The strongest evidence that Boston has no need of an even bigger convention center is that the private-sector isn't building one. If entrepreneurs don't see a sound economic rationale for investing in a new facility, the odds are excellent that no such rationale exists. And if the Boston Convention & Exhibition Center was a bad idea at 516,000 square feet, at twice the size it will be even worse.
When the BCEC opened in 2004, state officials bragged about all the private hotel development it would lead to. "Boom Time for Boston Hotels," the Massachusetts Convention Center Authority crowed in a lavish ad. "When a Convention Center Comes to Town, Hotels Are Sure to Follow."
But the hotels didn't follow, doubtless for the same reason the convention center never generated the volume of business the consultants had predicted: The demand just isn't there. Yet rather than acknowledge being wrong, officials blame the convention center's weak performance on the lack of hotels. And as if confusing cause and effect isn't bad enough, now they are campaigning not only to double the convention-center's capacity with tax funds, but to force taxpayers to subsidize the construction of 1,000 new hotel rooms as well -- hotel rooms for which there is no measurable demand.
The whole thing is such an outrageous racket. Once again the politicos will expand their empire. Once again crony capitalism will enrich a handful of wired business operators. And once again Joe and Jane Taxpayer will pay through the nose. How many times must we see this movie before we finally shut it off?

#### Stated problem A
In the commentary on Boston's convention center, how large is the Boston Convention & Exhibition Center said to be?
#### Stated problem B
Rewrite the paragraph of the convention center commentary that begins "But the hotels didn't follow" in two or three shorter sentences, keeping its main points.
#### Stated problem C
Transcribe the portion of the convention center commentary that opens with the words containing "The whole thing" and closes with "shut it off?".

#### Dataset
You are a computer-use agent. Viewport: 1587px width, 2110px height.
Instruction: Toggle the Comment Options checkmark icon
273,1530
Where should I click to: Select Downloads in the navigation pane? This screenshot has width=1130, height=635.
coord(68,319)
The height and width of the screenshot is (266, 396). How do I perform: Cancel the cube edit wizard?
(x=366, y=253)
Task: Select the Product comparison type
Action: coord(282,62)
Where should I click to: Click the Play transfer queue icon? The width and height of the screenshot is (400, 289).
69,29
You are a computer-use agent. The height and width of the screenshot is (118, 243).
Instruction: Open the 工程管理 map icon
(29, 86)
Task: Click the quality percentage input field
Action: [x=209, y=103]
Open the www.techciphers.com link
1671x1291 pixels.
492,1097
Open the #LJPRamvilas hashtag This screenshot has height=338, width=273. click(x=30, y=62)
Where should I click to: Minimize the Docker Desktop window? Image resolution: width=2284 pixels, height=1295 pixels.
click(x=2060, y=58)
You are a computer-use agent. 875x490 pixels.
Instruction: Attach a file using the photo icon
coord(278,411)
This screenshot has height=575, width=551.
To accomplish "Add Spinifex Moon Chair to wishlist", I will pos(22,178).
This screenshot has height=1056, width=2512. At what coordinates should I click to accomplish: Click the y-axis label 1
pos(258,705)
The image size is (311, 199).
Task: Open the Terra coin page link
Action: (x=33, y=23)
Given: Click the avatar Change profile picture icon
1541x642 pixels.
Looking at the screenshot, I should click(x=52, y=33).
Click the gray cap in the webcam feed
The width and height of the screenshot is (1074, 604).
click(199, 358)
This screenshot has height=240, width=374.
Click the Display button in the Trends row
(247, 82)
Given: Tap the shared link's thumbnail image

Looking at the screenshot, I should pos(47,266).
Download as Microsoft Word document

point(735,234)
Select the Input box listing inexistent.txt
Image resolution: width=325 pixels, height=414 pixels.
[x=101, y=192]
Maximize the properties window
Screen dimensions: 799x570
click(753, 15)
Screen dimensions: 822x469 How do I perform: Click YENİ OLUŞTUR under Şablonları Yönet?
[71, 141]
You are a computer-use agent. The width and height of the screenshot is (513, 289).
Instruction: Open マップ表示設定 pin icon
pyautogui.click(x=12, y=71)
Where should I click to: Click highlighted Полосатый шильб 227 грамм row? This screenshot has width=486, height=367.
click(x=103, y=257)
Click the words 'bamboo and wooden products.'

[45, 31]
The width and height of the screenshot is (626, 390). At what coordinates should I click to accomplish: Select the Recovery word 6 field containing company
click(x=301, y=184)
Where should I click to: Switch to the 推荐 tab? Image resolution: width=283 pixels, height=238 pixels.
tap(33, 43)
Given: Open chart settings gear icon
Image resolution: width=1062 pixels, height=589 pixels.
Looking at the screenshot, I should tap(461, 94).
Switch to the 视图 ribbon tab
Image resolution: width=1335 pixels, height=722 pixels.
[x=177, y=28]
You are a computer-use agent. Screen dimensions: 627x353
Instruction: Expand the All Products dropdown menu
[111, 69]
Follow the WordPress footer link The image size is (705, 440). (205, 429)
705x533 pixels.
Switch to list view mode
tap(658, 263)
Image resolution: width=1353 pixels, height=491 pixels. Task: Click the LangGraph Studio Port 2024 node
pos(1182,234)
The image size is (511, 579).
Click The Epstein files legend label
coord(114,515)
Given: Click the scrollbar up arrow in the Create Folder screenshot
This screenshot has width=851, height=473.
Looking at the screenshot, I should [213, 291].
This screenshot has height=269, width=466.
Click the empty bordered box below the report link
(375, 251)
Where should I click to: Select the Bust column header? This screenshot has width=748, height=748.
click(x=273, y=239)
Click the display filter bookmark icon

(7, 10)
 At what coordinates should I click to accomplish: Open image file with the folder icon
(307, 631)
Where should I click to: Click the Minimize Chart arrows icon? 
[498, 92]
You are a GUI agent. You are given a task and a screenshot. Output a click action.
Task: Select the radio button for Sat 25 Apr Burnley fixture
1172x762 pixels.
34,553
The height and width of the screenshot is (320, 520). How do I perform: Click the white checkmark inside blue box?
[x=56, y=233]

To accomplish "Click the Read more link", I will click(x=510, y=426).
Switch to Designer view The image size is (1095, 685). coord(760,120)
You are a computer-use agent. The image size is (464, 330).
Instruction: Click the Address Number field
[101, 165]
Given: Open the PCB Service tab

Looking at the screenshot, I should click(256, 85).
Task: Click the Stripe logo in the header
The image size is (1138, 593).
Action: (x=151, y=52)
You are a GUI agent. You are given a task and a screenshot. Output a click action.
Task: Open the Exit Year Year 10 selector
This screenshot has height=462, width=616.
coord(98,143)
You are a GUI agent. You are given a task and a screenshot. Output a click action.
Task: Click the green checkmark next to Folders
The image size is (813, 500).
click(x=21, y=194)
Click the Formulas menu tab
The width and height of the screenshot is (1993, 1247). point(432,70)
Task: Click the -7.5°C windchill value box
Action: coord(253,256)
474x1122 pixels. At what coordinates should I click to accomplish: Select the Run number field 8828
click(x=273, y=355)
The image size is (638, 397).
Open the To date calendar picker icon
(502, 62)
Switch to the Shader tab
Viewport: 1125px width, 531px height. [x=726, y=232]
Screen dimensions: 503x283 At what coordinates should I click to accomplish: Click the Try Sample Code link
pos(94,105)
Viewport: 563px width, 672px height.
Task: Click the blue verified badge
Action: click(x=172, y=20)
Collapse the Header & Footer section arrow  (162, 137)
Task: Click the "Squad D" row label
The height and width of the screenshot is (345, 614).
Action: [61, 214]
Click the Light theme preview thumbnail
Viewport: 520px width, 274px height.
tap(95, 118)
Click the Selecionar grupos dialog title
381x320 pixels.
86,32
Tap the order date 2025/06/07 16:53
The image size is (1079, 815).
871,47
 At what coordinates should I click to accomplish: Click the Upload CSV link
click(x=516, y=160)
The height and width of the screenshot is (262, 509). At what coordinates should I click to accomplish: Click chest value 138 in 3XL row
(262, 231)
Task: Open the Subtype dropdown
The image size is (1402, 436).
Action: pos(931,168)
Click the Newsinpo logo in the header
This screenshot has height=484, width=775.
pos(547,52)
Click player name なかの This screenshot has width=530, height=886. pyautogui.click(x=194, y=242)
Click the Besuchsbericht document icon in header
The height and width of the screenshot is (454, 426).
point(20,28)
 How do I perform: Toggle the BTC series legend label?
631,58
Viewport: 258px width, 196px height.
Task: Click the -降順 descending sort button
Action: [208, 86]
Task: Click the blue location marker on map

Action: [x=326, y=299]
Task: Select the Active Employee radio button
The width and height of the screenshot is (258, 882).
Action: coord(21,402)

#### Task solution A
516,000 square feet.

#### Task solution B
The expected hotels never came, likely because demand is too weak, the same reason the center underperformed consultants' forecasts. Officials instead blame the center's poor results on the shortage of hotels. They now want taxpayers to fund doubling the center's capacity and to subsidize 1,000 new hotel rooms that have no measurable demand.

#### Task solution C
The whole thing is such an outrageous racket. Once again the politicos will expand their empire. Once again crony capitalism will enrich a handful of wired business operators. And once again Joe and Jane Taxpayer will pay through the nose. How many times must we see this movie before we finally shut it off?